**The input**
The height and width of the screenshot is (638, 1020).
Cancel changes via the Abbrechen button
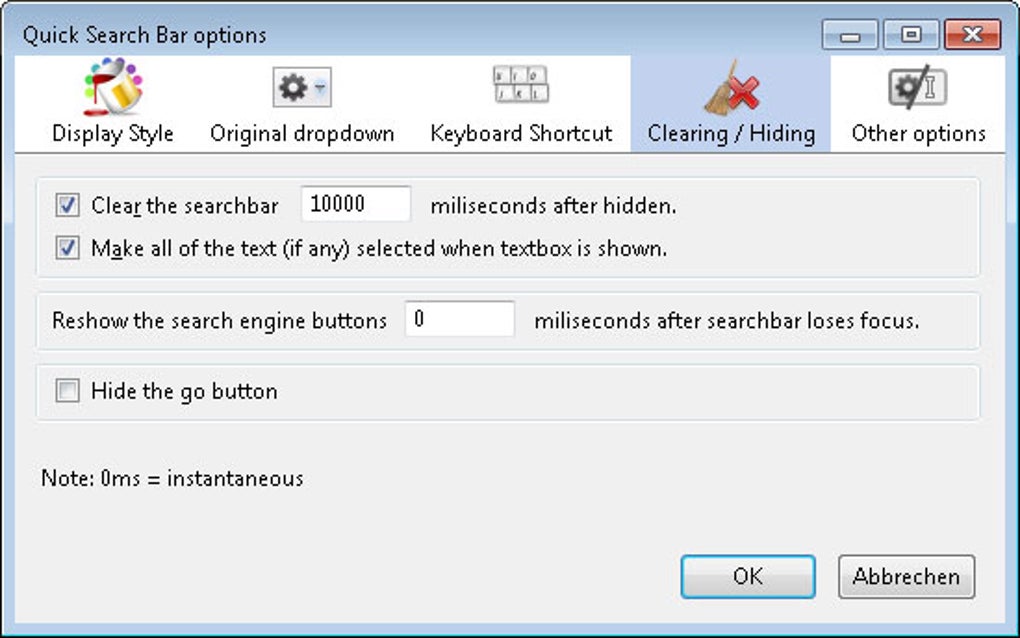(905, 577)
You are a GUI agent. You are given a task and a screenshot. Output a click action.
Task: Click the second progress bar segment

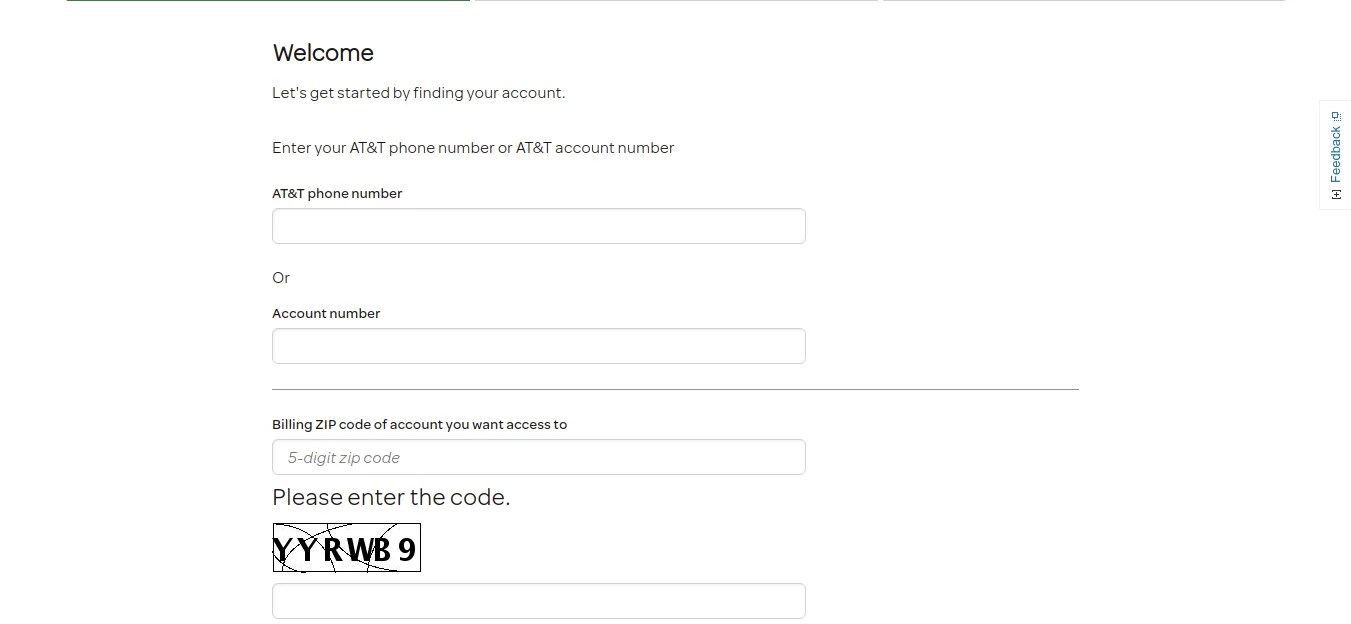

**To do**
Copy all of the data above word for word, leaving out the pictures.

**Answer to this exercise**
The height and width of the screenshot is (638, 1020).
Cancel changes via the Abbrechen button
(905, 577)
You are a GUI agent. You are given a task and a screenshot. Output a click action.
Task: Click the second progress bar segment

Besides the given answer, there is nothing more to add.